===== DATASET EXCERPTS =====

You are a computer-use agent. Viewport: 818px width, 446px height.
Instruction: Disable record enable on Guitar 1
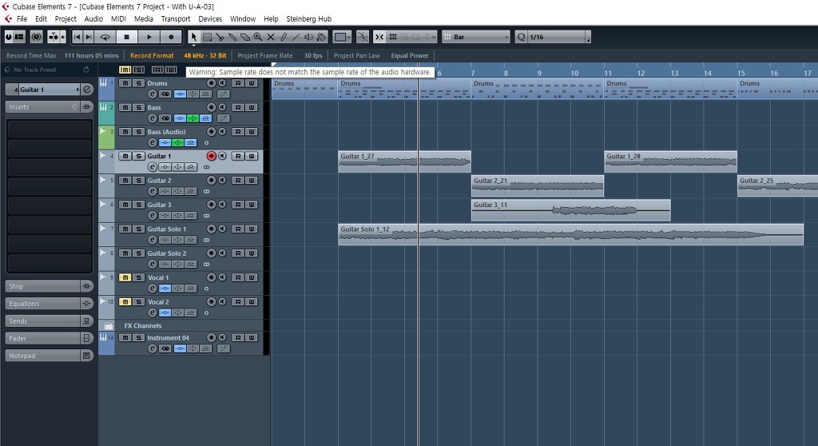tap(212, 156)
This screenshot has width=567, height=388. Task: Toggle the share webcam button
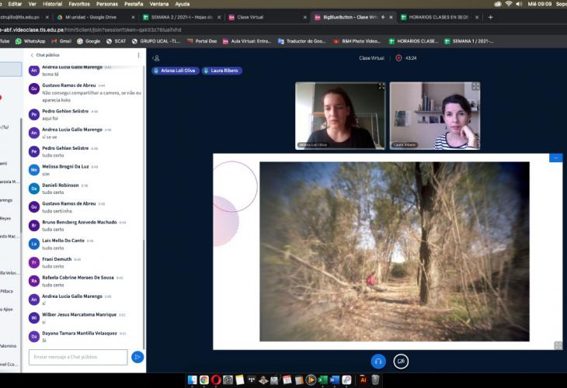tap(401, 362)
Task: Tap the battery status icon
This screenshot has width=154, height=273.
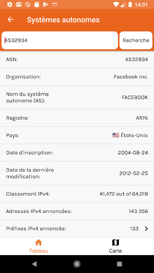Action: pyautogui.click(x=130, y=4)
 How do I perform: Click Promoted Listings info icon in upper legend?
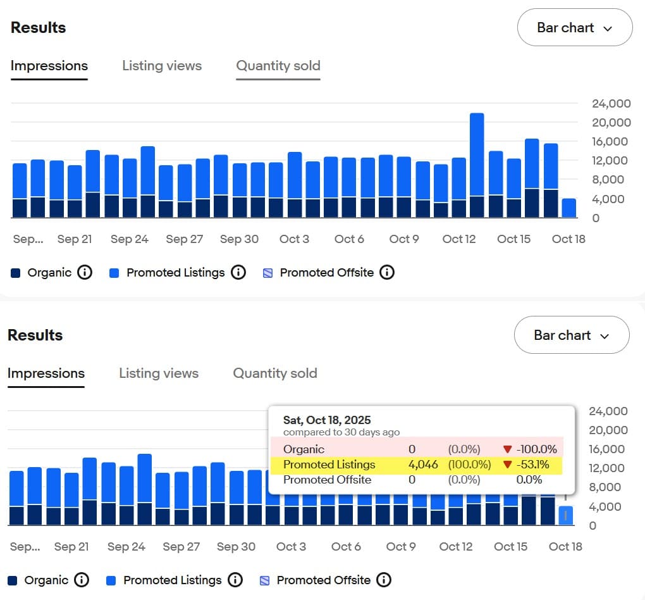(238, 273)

=====
===== DATASET EXCERPTS =====

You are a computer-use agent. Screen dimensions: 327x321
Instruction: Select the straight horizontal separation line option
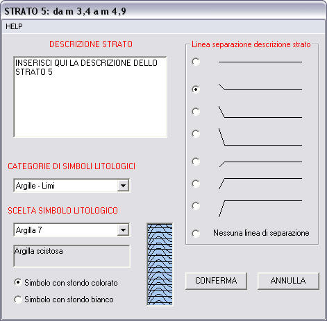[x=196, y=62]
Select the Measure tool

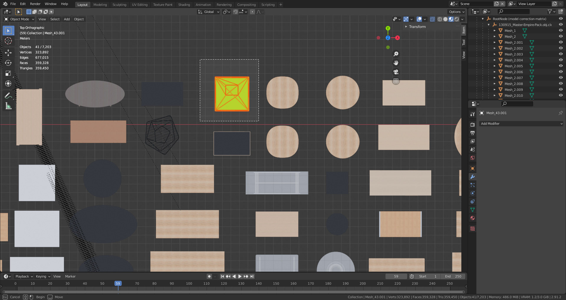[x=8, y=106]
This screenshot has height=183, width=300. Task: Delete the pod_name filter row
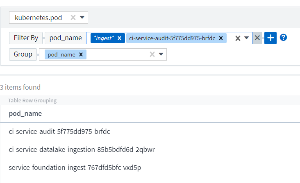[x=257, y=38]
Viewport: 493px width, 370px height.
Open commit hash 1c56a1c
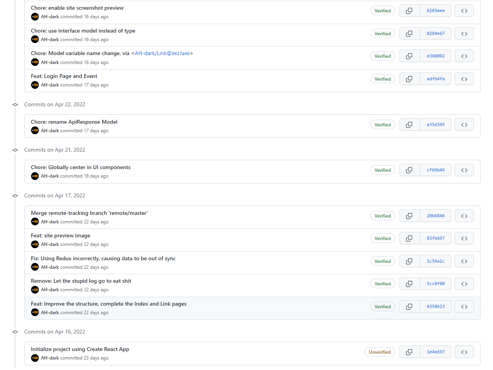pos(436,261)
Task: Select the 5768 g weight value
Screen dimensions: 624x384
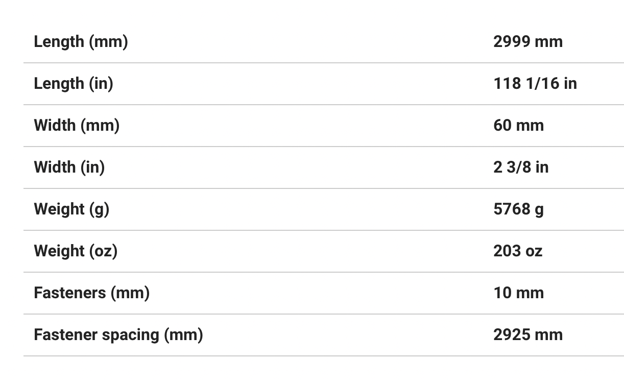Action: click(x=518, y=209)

=====

#### INSTRUCTIONS FOR THE TASK:
Wherever the word "Viewport" appears in the data, return the whole line.

#### FINAL ANSWER:
You are a computer-use agent. Viewport: 818px width, 446px height.
Viewport: 493px width, 370px height.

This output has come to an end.